> _YOUR OBJECTIVE_: What are the lines, written out exactly, from the one containing "Pokéarth (191, 47)" to the end of the entries below? Include both ends and nothing more.

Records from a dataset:
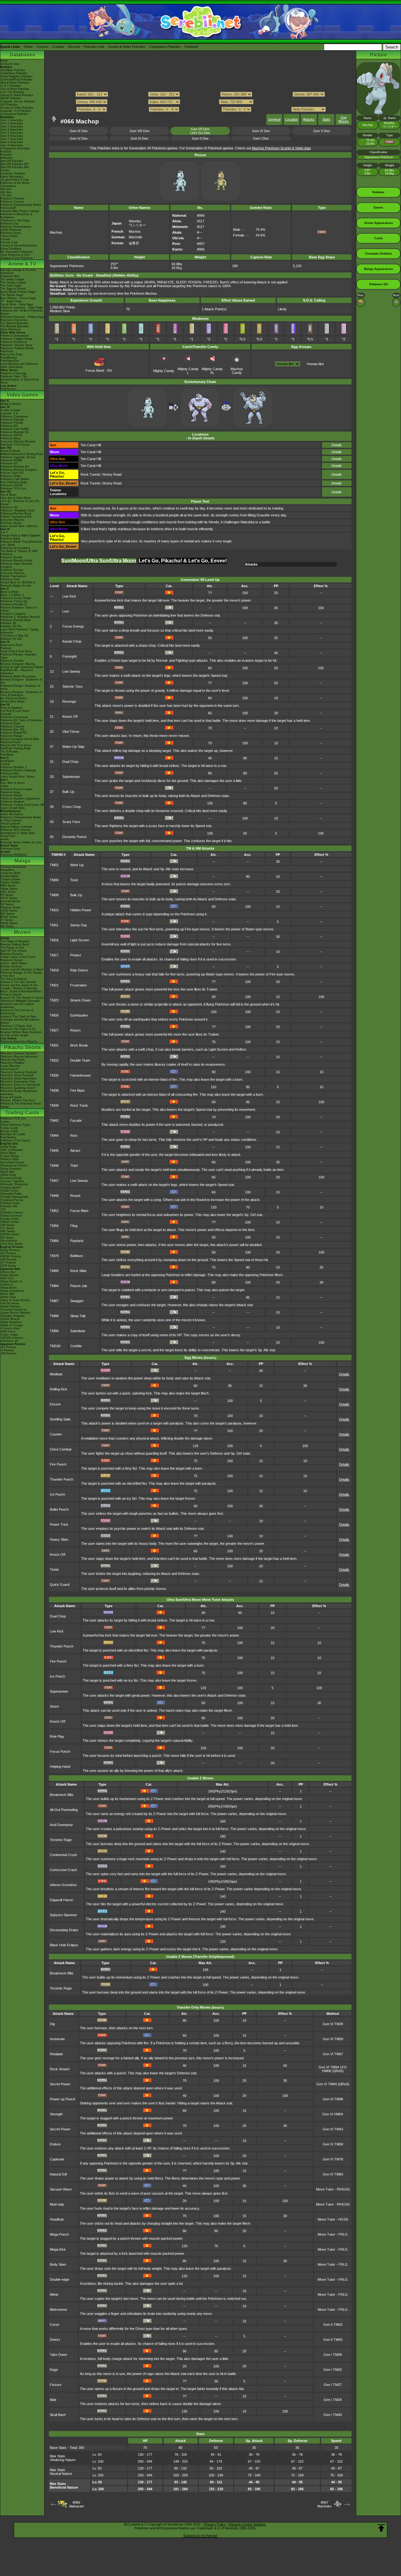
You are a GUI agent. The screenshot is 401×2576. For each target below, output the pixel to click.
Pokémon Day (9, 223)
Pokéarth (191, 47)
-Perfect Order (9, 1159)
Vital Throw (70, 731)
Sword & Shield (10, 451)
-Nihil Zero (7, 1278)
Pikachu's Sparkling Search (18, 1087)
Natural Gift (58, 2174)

> _SOLUTION TO THIS EXERCISE_:
Pokéarth (191, 47)
-Perfect Order (9, 1159)
Vital Throw (70, 731)
Sword & Shield (10, 451)
-Nihil Zero (7, 1278)
Pikachu's Sparkling Search (18, 1087)
Natural Gift (58, 2174)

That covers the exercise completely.